Many educators and scientists, however, are railing against the trend.
“It might be fine,” says Indiana University psychology professor Karin James, referring to the option of not teaching handwriting in school, “but we don’t know that. And the research is pointing to that it might not be fine; you might be setting up a child’s brain to interpret letters and words in a very different way.”
James herself conducted an experiment in which she scanned the brains of four- and five-year olds before and after half of them had been taught to visually recognize chosen letters and the other half had been taught to write them. After four weeks, brain scans showed that the minds in the second group had enormous spikes in activity in the reading network.
“Typing seems to be different than handwriting,” she says. “You’re actually creating those forms with your hands. That seems to be making a difference.”
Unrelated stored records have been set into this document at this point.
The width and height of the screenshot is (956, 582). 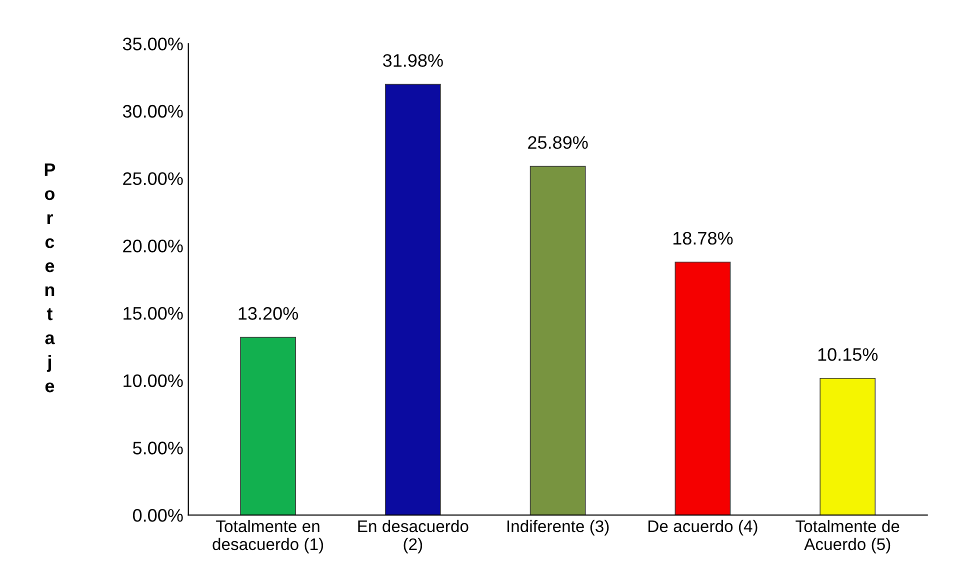 I want to click on x-tick-label: Indiferente (3), so click(x=558, y=528).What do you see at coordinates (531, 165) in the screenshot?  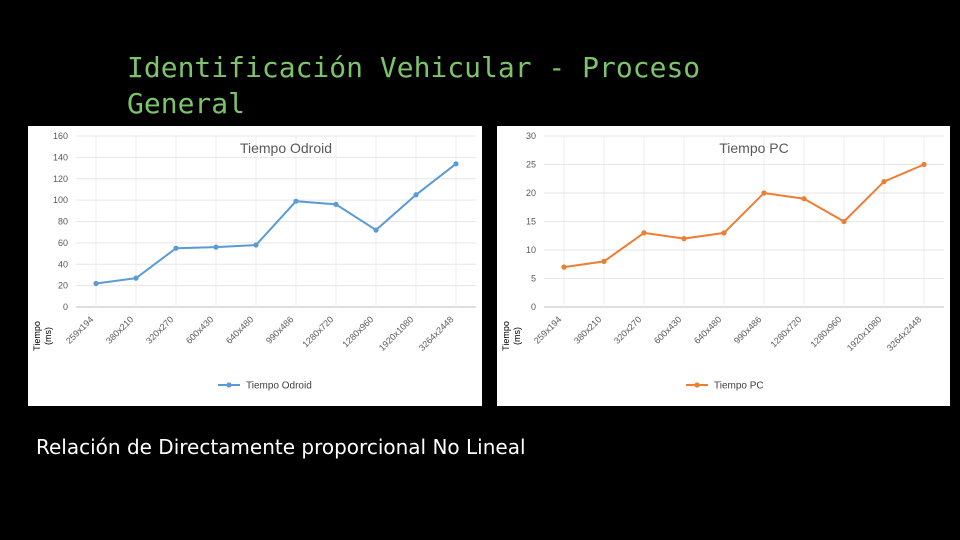 I see `y-tick-label: 25` at bounding box center [531, 165].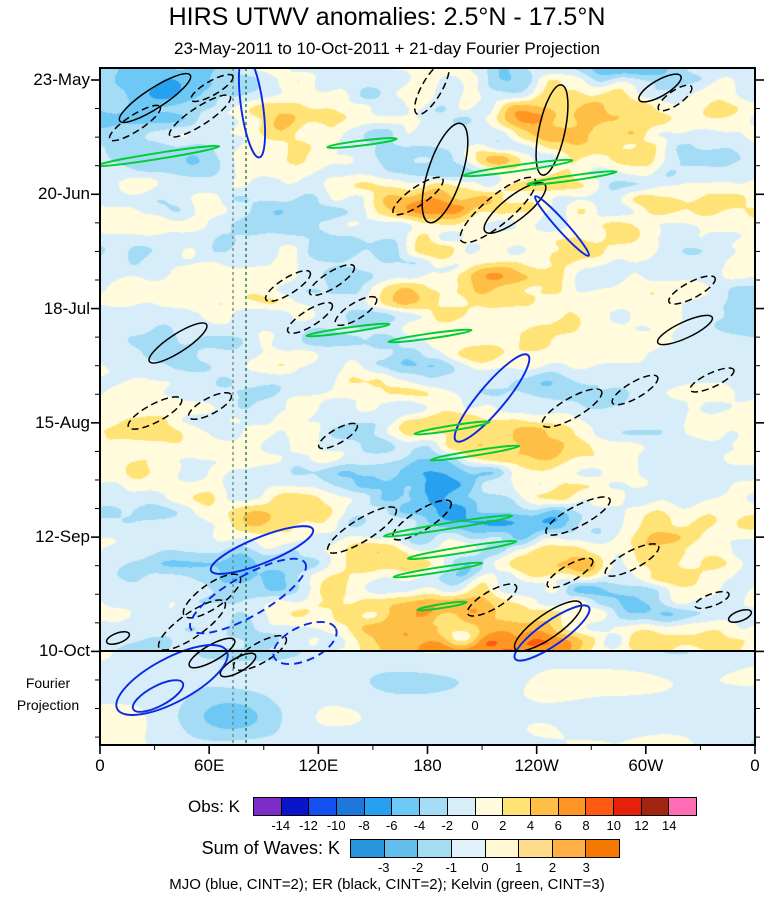 Image resolution: width=774 pixels, height=899 pixels. I want to click on colorbar-tick-label: 14, so click(670, 826).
Cursive Writing Uniquely Helps Brain Development
These are not surprising results, as certain physical activities naturally spark various areas of the brain But they still point to the benefits of handwriting that are missing from typing skills alone. Take, for example, the research of Virginia Berninger, an educational psychology professor at the University of Washington. Berninger claims that because handwriting necessitates physical sequential strokes to form just one letter (as opposed to a single strike in hitting a single key), massive regions in the brain are activated, including areas of thinking, language, and temporary information storage and management. In one of her studies, she demonstrates that children in grades two, four, and six were able to write more words faster and express more ideas when writing essays by hand rather than the keyboard.
What’s more, writing in general helps build important neural pathways in the brain, helping you to better remember whatever you were recording. This is not the case with typing.
Andrea Gordon, writing for ParentCentral in the Toronto Star, writes on cursive writing’s impact on neurological development. Citing the research of Toronto psychiatrist and neuroplasticity expert Dr. Norman Doidge, she says that cursive writing is unique in that, unlike with print handwriting and typing, each letter connects uniquely to the next This is “more demanding on the part of the brain that converts symbol sequences into motor movements in the hand.” Gordon further ties cursive to emotional circuitry according to Dr. Jason Barton’s research at the University of British Columbia.
“His studies…show that while the left visual word form area perceives and decodes words for their meaning in written language, the right side is where we interpret the style of writing, allowing us to identify the writer rather than the word, just as neighboring areas in the right brain play a key role in allowing us to recognize faces. … It activates a memory trace…and fans out, setting off other sensory memories.”
There is even a case for teaching cursive in the classroom before teaching print handwriting. As younger children yet unable to control their fingers in finer movements, cursive—a fluid style of writing compared to the hiccups in print—can act as a building block rather than a stressor in the educational process. Aggressive teaching tactics can, indeed, cause children to develop low self-esteem and even stunt their emotional and academic growth.
Related Read: Meditation Affects Brain Development for Weeks
Not all values in the past are relevant to modern living. Not all new things are threats to old values. A happy marriage of the two—both cursive writing and print handwriting and typing lessons in the classroom—might produce the healthiest outcome for today’s and future generations.